On April 26, 2018, the court conducted an initial review of Plaintiff's Complaint. (Filing No. 12.) The court determined it was unclear whether Plaintiff filed his suit in a timely manner. The court ordered Plaintiff to file a copy of his right-to-sue notice with the court or, alternatively, to amend his complaint to allege whether he exhausted his administrative remedies with the Equal Employment Opportunity Commission ("EEOC")/Nebraska Equal Opportunity Commission ("NEOC") and, if so, the date on which he received a right-to-sue notice. ( Id . at CM/ECF p. 5.)

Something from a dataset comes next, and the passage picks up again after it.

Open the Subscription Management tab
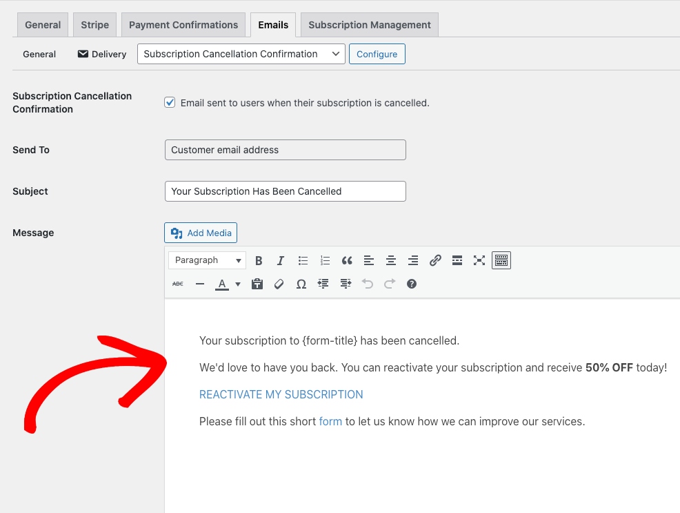This screenshot has height=513, width=680. (369, 25)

Plaintiff filed a copy of his right-to-sue notice received from the EEOC. (Filing No. 13.) The document shows that Plaintiff filed suit within 90 days of his receipt of his right-to-sue notice. See 29 U.S.C. § 626(e); 42 U.S.C.A. § 2000e-5(f)(1). The court now conducts further review of Plaintiff's claims pursuant to 28 U.S.C. § 1915(e)(2).
II. DISCUSSION OF CLAIMS
The court summarized the Complaint's allegations and set forth the applicable legal standards on initial review in its April 26, 2018 Memorandum and Order and incorporates the same herein. (Filing No. 12 at CM/ECF pp. 1-3.) Briefly, Plaintiff alleges Defendant, his former employer, discriminated against him on the basis of age, in violation of the ADEA, 29 U.S.C. §§ 621-634, and the Nebraska Age Discrimination in Employment Act ("NADEA"), NEB. REV. STAT. §§ 48-1001-1010, and on the bases of race, color, and religion in violation of Title VII, 42 U.S.C. §§ 2000e-2000e-17, and the Nebraska Fair Employment Practice Act ("NFEPA"), NEB. REV. STAT. §§ 48-1101-1126.
A plaintiff need not plead facts sufficient to establish a prima facie case of employment discrimination in his complaint. See Swierkiewicz v. Sorema N.A., 534 U.S. 506, 511-12 (2002) (holding a complaint in employment discrimination lawsuit need not contain "facts establishing a prima facie case," but must contain sufficient facts to state a claim to relief that is plausible on its face), abrogated in part on other grounds by Bell Atlantic Corp. v. Twombly, 550 U.S. 544, 570 (2007). However, the elements of a prima facie case are relevant to a plausibility determination. See Rodriguez-Reyes v. Molina-Rodriguez, 711 F.3d 49, 54 (1st Cir. 2013) (stating elements of a prima facie case are "part of the background against which a plausibility determination should be made" and "may be used as a prism to shed light upon the plausibility of the claim"); see also Khalik v. United Air Lines, 671 F.3d 1188, 1192 (10th Cir. 2012) ("While the 12(b)(6) standard does not require that Plaintiff establish a prima facie case in her complaint, the elements of each alleged cause of action help to determine whether Plaintiff has set forth a plausible claim.").
A. Age Discrimination
Plaintiff asserts claims under the ADEA and the NADEA. The ADEA protects individuals over 40 and prohibits an employer from failing or refusing to hire, discharging, or otherwise discriminating against any individual with respect to his compensation, terms, conditions, or privileges of employment, because of such individual's age. 29 U.S.C. § 623(a); Anderson v. Durham D & M, L.L.C., 606 F.3d 513, 523 (8th Cir. 2010). The NADEA offers similar protection. See Neb. Rev. Stat. § 48-1004(1)(a). The NADEA is interpreted in conformity with the ADEA, and the court will apply the same analysis to both claims. See Billingsley v. BFM Liquor Mgmt., Inc., 645 N.W.2d 791, 801 (Neb. 2002). The court looks to the elements of a prima facie case of discrimination in assessing whether Plaintiff has pled enough facts to make entitlement to relief plausible.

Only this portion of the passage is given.